The group, organised by Forum for the Future, aims to bring together stakeholders across the entire value chain – from ingredient manufacturers and scientists to consumer brands and retailers –to diagnose the challenges faced by the industry and to find measures to put more sustainable products on shelves.

Target’s chief CSR officer Laysha Ward said: “We know that wellness and sustainability matter to our guests, and it is our goal to provide them with innovative solutions that meet them where they live, learn, work and play.

“The demand for sustainable products is ever growing, and we recognize the need for industry-wide collaboration in order to bring better and more sustainable products to consumers. We look forward to working with Forum on spearheading this exciting new phase that will bring quality sustainable products to the market more quickly.”

Market forces

The creation of the leadership group, which will meet for the first time in December, is one of the suggestions made by Forum for the Future’s new report, Driving the Big Shift to Sustainability.

The report also calls for that group to establish collaborative measures to help bring new sustainable ingredients to market more quickly.

For example the group will discuss new market measures such as shared intellectual property rights for certain sustainable ingredient applications which would allow more companies to get sustainable products on the shelves.

Sustainability issues in the cosmetics industry can range from the use of microbeads, to the sourcing of raw material like palm oil, to deforestation.

Lasting impact

Helen Clarkson, the director of Forum for the Future US, said: “The project to achieve more sustainable beauty and personal care products is clear evidence that the industry has embraced the need to collaborate in order to make positive, long-lasting change.

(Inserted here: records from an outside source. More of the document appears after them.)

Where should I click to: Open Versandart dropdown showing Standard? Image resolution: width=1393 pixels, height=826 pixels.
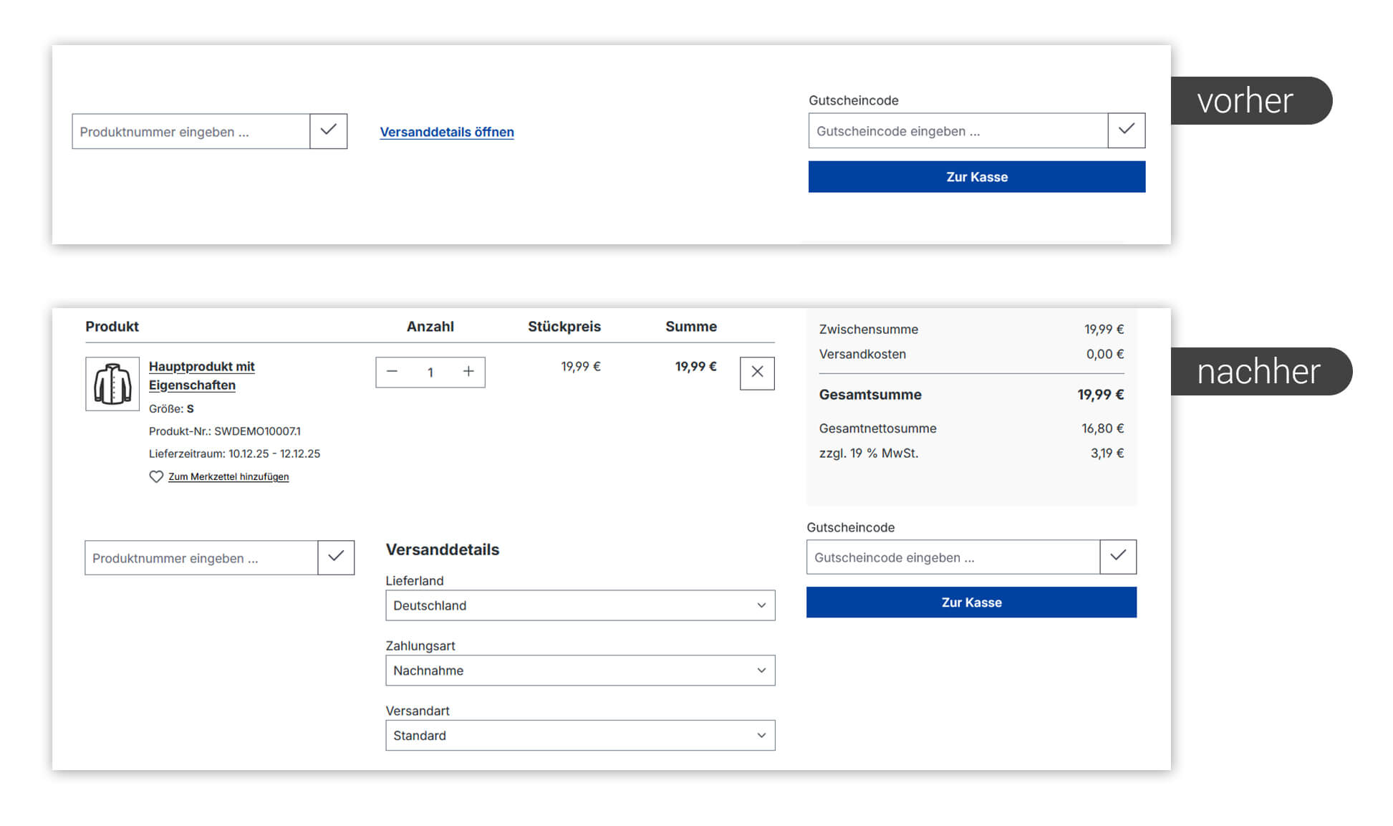[579, 736]
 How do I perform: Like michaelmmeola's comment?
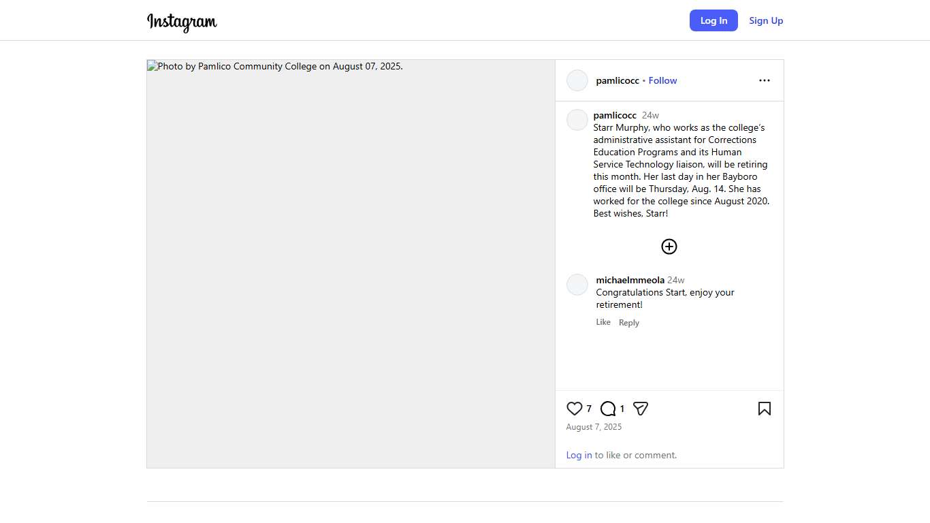coord(603,322)
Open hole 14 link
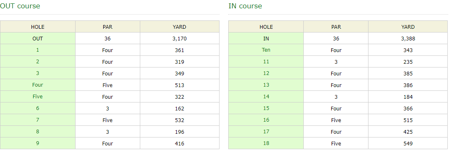The image size is (449, 150). [266, 97]
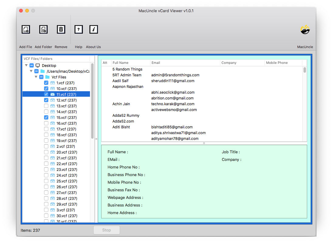Enable the 13.vcf checkbox

[x=46, y=106]
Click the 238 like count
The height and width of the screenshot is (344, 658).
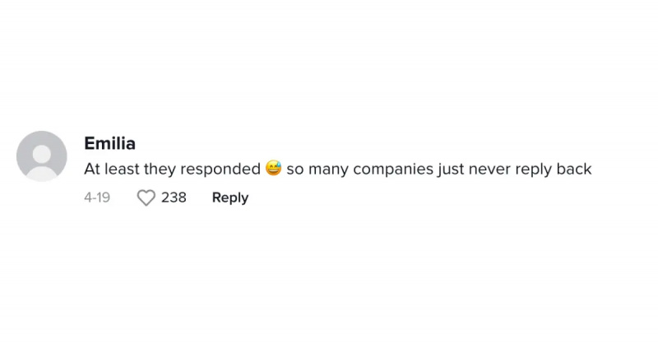tap(174, 197)
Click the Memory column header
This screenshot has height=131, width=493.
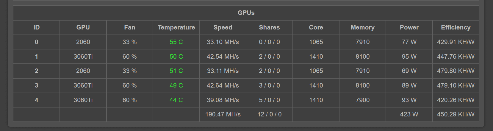pos(362,27)
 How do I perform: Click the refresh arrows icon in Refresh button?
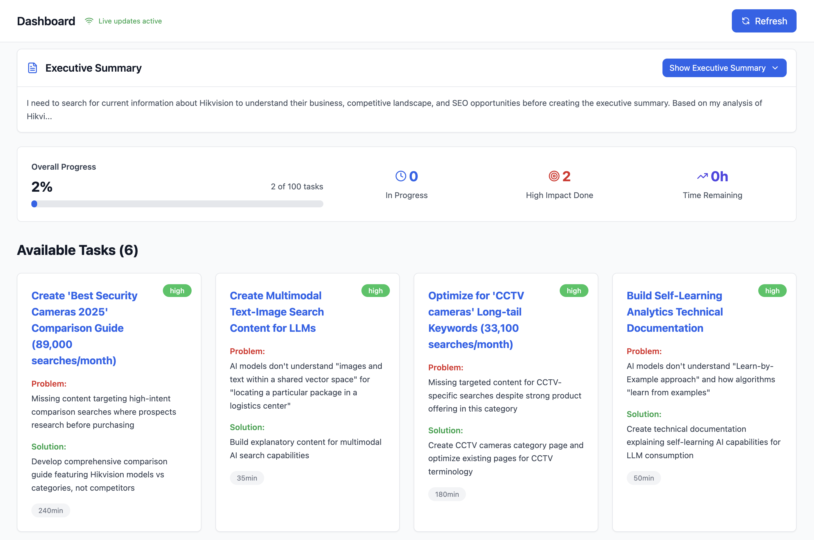point(745,21)
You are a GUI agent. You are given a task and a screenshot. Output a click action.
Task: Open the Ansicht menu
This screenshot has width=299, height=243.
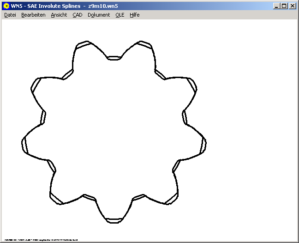pos(59,15)
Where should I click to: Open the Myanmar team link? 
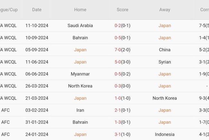[80, 74]
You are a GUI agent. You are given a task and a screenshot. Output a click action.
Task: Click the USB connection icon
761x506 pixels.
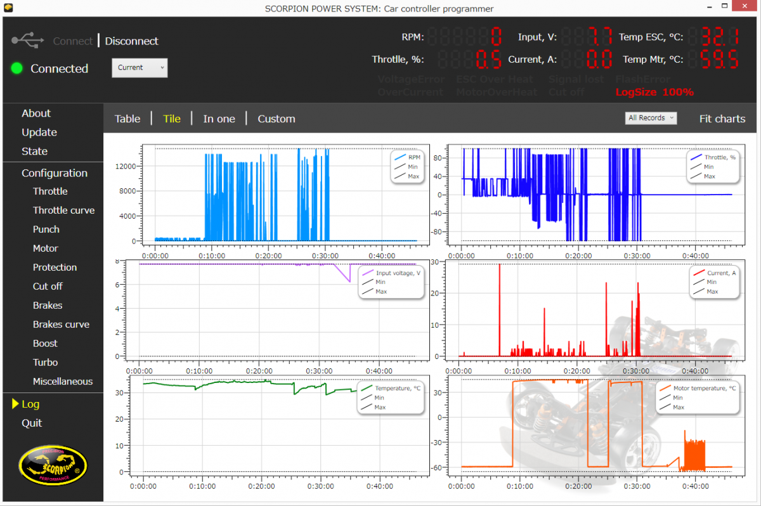pos(27,41)
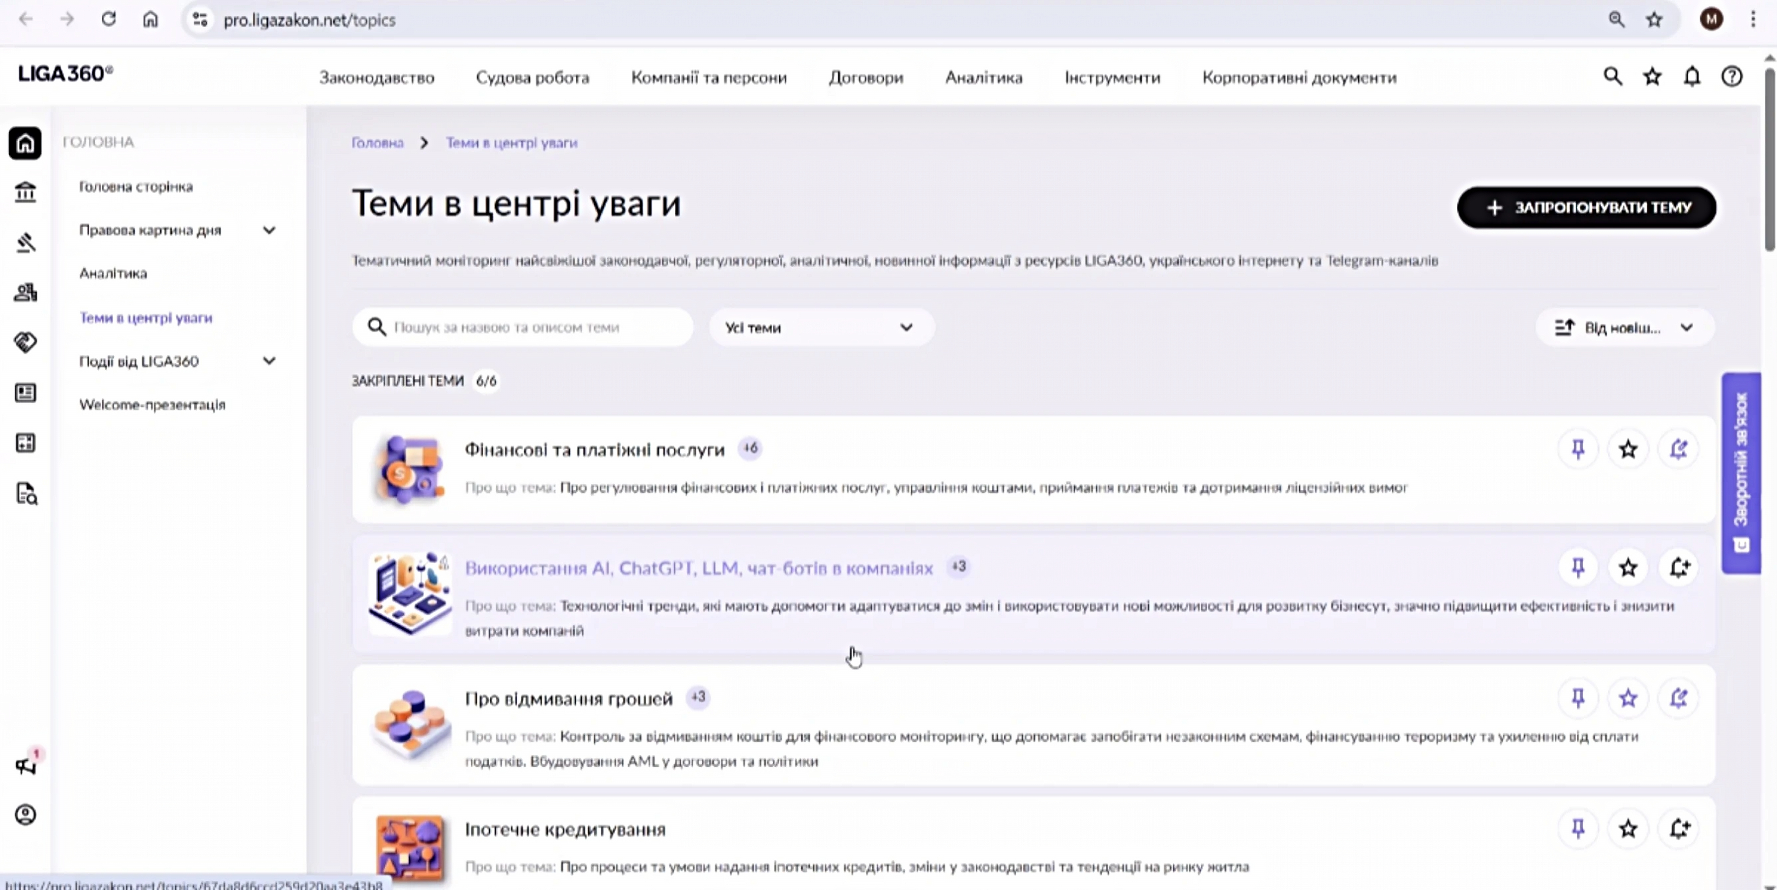Viewport: 1777px width, 890px height.
Task: Toggle favorite star for Про відмивання грошей
Action: point(1628,699)
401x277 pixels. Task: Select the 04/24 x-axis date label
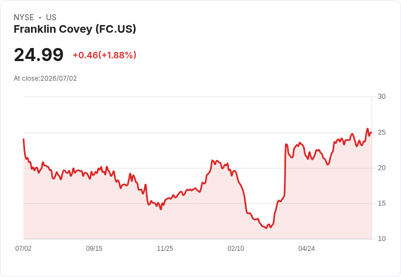pos(307,249)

“In the short term, it is vital that the industry maintains the impetus that’s already been created in order to make sure these proposed changes take effect.

“We’re thrilled to be entrusted with the task of creating a new leadership group that will take this project to the next level, and are delighted that Target and Walmart will be part of this new phase.

“As momentum grows, we hope more stakeholders will be part of the leadership group to help us connect industry activities on sustainability in the beauty and personal care sector, for maximum impact that will ultimately benefit the consumer.”

The cosmetics industry in the UK moved to end concerns over the use of microbeads in its products earlier this year, with most major retailers pledging to phase out microbeads by 2017.